Kaira miró a la multitud que se mantenía inmóvil, ignorando la mirada de los que no. Se encontró con Sao y Vilkas entrelazando sus brazos. Octubre, Heba, Marina y Okoye en otra esquina. Ajax no estaba. El Bloque Negro por todos lados, con sus amuletos de Luna. En ese momento Kaira notó que en el Jardín de los Dioses no había ningún sauce, ese árbol estaba relacionado con el Arte Oscuro y la Magia Antigua. Sin embargo, Cressida sería la primera. Habían recuperado su cuerpo, resguardada en una alcoba vacía en el castillo esperaban por los futuros pimpollos que brotarían. La primera integrante del Bloque Negro en ser enterrada propiamente, y esperaba que fuera la última... no quería perder a nadie más.

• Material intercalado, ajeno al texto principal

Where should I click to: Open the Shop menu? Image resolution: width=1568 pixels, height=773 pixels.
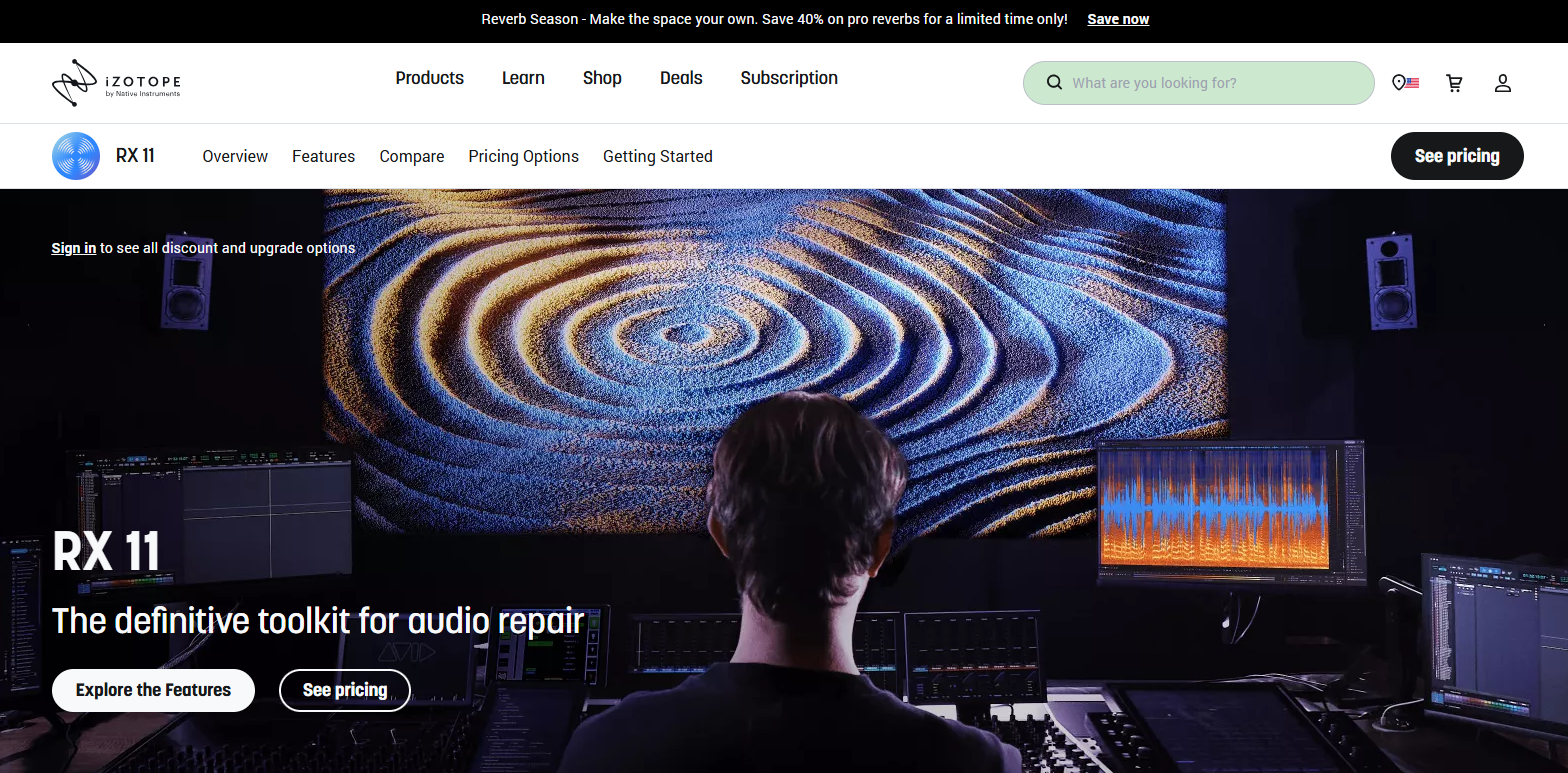coord(602,78)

Con paso lento y silencioso, Will se acercó a Sao y Vilkas, susurraron preocupados, el resto del Bloque Negro que había asistido se acercaron a ellos. Kaira supuso que hablaban de las Belladonas.
Farkas se giró a mirarlos, se inclinó hacia Kaira y susurró:
—¿Sabes que me ha contado Boris? —Kaira asintió en interrogativa, por lo cual Farkas continuó—: El pueblo sabe quienes son, saben sus nombres. Ya no les temen, están transformándose en leyenda, la gente comienza a admirarles. Todo cambió cuando los Centinelas atacaron a la gente en la coronación y el Bloque Negro les protegió con sus vidas.
Kaira abrió los ojos sorprendida, observó el rostro de Farkas buscando la genuinidad de sus palabras, en su sonrisa comprendió que todo era verdad.
—¿Estás diciendo que...?
Farkas asintió, se dio la vuelta para mirar a Sao entre la gente. Todos la miraban, pero ella no parecía notarlo.
—El anonimato del Bloque Negro llegó a su fin. El exilio ha terminado.
Kaira se giró hacia el pueblo, justo a tiempo para ver como una niña de unos siete años, con el cabello negro y anaranjado, de piel pálida; corría hacia Sao y la abrazaba sin explicación alguna. La Capitana bajó la mirada sorprendida, se apartó de la niña con dulzura y se agachó para quedar a su altura. Ambas intercambiaron un apretón de manos como si fueran dos hombres cerrando un trato, la niña le obsequió una flor negra a Zheng Yi Sao y volvió corriendo con su padre, a contarle emocionada la interacción.
Kaira sonrió cuando vio al Bloque Negro sonreir impresionados y comentar la situación, sin embargo, Sao estaba de pie agarrándose el corazón con una sonrisa apenada observaba a la niña. Finalmente se volteó, encontrándose con la mirada de Kaira, luego con la de Meena que sonreía emocionada por lo que había oído decir a Farkas.
Se escucharon exclamaciones de sorpresa, el pueblo se apartó asustado. Lilith apareció caminando entre la gente, llevaba su máscara y ropas moradas y negras. Su cuerpo era cubierto en ciertas partes por trozos filosos de metal pintados de negro con dibujos morados que brillaban. Su armadura la hacía ver como un demonio. Las Belladonas le seguían, con faldas y camisas moradas, cubriendo su rostro con pañuelos como los que alguna vez el Bloque Negro usó.
El exilio no ha acabado para todos, pensó Kaira, cruzando miradas con Lilith.